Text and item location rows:
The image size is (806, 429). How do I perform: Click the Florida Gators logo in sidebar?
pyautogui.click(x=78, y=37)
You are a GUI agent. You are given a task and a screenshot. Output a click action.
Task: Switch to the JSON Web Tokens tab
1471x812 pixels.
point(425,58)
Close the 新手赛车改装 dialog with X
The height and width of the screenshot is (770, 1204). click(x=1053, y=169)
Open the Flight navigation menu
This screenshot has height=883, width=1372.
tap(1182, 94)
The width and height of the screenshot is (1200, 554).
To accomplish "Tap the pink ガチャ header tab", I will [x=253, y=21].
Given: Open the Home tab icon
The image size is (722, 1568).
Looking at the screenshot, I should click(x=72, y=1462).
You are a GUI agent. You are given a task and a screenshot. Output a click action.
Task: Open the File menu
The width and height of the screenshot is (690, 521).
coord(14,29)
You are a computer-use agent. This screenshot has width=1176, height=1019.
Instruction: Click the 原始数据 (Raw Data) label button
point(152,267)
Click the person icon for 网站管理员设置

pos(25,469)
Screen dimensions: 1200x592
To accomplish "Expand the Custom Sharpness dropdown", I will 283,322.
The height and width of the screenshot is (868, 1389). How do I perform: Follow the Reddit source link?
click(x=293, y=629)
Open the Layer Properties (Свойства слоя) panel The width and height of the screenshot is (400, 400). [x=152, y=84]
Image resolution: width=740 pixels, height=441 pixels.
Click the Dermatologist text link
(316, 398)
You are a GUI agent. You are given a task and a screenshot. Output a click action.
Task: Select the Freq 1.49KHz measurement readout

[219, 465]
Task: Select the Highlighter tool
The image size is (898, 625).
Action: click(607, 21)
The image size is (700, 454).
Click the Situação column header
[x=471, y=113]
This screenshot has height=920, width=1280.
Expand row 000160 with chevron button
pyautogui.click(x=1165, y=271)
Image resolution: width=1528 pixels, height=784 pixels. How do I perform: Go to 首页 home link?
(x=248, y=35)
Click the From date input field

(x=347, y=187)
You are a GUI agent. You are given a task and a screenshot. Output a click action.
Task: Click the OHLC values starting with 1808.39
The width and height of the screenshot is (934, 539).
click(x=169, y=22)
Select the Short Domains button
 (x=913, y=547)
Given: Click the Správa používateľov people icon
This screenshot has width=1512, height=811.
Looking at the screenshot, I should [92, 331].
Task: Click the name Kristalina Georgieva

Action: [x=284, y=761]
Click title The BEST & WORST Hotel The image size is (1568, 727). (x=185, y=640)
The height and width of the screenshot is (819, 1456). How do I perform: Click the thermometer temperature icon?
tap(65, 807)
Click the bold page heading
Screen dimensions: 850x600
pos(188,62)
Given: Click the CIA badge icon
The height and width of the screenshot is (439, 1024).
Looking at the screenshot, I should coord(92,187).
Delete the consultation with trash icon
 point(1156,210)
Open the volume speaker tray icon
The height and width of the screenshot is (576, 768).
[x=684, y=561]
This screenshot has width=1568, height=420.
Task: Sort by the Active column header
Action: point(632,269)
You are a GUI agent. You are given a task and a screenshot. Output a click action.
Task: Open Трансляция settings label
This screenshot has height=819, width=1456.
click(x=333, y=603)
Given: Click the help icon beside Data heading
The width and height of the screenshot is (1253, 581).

(Job) Put the lines of the rows above into a numbered list, leaving out any blank lines, and cover every row.

(Right answer)
1. The image size is (806, 429). How do I perform: Click the Florida Gators logo in sidebar?
2. pyautogui.click(x=78, y=37)
3. You are a GUI agent. You are given a task and a screenshot. Output a click action.
4. Task: Switch to the JSON Web Tokens tab
5. 1471x812 pixels.
6. point(425,58)
7. Close the 新手赛车改装 dialog with X
8. The height and width of the screenshot is (770, 1204). click(x=1053, y=169)
9. Open the Flight navigation menu
10. This screenshot has height=883, width=1372.
11. tap(1182, 94)
12. The width and height of the screenshot is (1200, 554).
13. To accomplish "Tap the pink ガチャ header tab", I will [x=253, y=21].
14. Given: Open the Home tab icon
15. The image size is (722, 1568).
16. Looking at the screenshot, I should click(x=72, y=1462).
17. You are a GUI agent. You are given a task and a screenshot. Output a click action.
18. Task: Open the File menu
19. The width and height of the screenshot is (690, 521).
20. coord(14,29)
21. You are a computer-use agent. This screenshot has width=1176, height=1019.
22. Instruction: Click the 原始数据 (Raw Data) label button
23. point(152,267)
24. Click the person icon for 网站管理员设置
25. pos(25,469)
26. Screen dimensions: 1200x592
27. To accomplish "Expand the Custom Sharpness dropdown", I will 283,322.
28. The height and width of the screenshot is (868, 1389). How do I perform: Follow the Reddit source link?
29. click(x=293, y=629)
30. Open the Layer Properties (Свойства слоя) panel The width and height of the screenshot is (400, 400). [x=152, y=84]
31. Image resolution: width=740 pixels, height=441 pixels.
32. Click the Dermatologist text link
33. (316, 398)
34. You are a GUI agent. You are given a task and a screenshot. Output a click action.
35. Task: Select the Freq 1.49KHz measurement readout
36. [219, 465]
37. Task: Select the Highlighter tool
38. The image size is (898, 625).
39. Action: click(607, 21)
40. The image size is (700, 454).
41. Click the Situação column header
42. [x=471, y=113]
43. This screenshot has height=920, width=1280.
44. Expand row 000160 with chevron button
45. pyautogui.click(x=1165, y=271)
46. Image resolution: width=1528 pixels, height=784 pixels. How do I perform: Go to 首页 home link?
47. (x=248, y=35)
48. Click the From date input field
49. (x=347, y=187)
50. You are a GUI agent. You are given a task and a screenshot. Output a click action.
51. Task: Click the OHLC values starting with 1808.39
52. The width and height of the screenshot is (934, 539).
53. click(x=169, y=22)
54. Select the Short Domains button
55.  (x=913, y=547)
56. Given: Click the Správa používateľov people icon
57. This screenshot has width=1512, height=811.
58. Looking at the screenshot, I should [92, 331].
59. Task: Click the name Kristalina Georgieva
60. Action: [x=284, y=761]
61. Click title The BEST & WORST Hotel The image size is (1568, 727). (x=185, y=640)
62. The height and width of the screenshot is (819, 1456). How do I perform: Click the thermometer temperature icon?
63. tap(65, 807)
64. Click the bold page heading
65. Screen dimensions: 850x600
66. pos(188,62)
67. Given: Click the CIA badge icon
68. The height and width of the screenshot is (439, 1024).
69. Looking at the screenshot, I should coord(92,187).
70. Delete the consultation with trash icon
71.  point(1156,210)
72. Open the volume speaker tray icon
73. The height and width of the screenshot is (576, 768).
74. [x=684, y=561]
75. This screenshot has width=1568, height=420.
76. Task: Sort by the Active column header
77. Action: point(632,269)
78. You are a GUI agent. You are given a task and a screenshot. Output a click action.
79. Task: Open Трансляция settings label
80. This screenshot has height=819, width=1456.
81. click(x=333, y=603)
82. Given: Click the help icon beside Data heading
83. The width and height of the screenshot is (1253, 581).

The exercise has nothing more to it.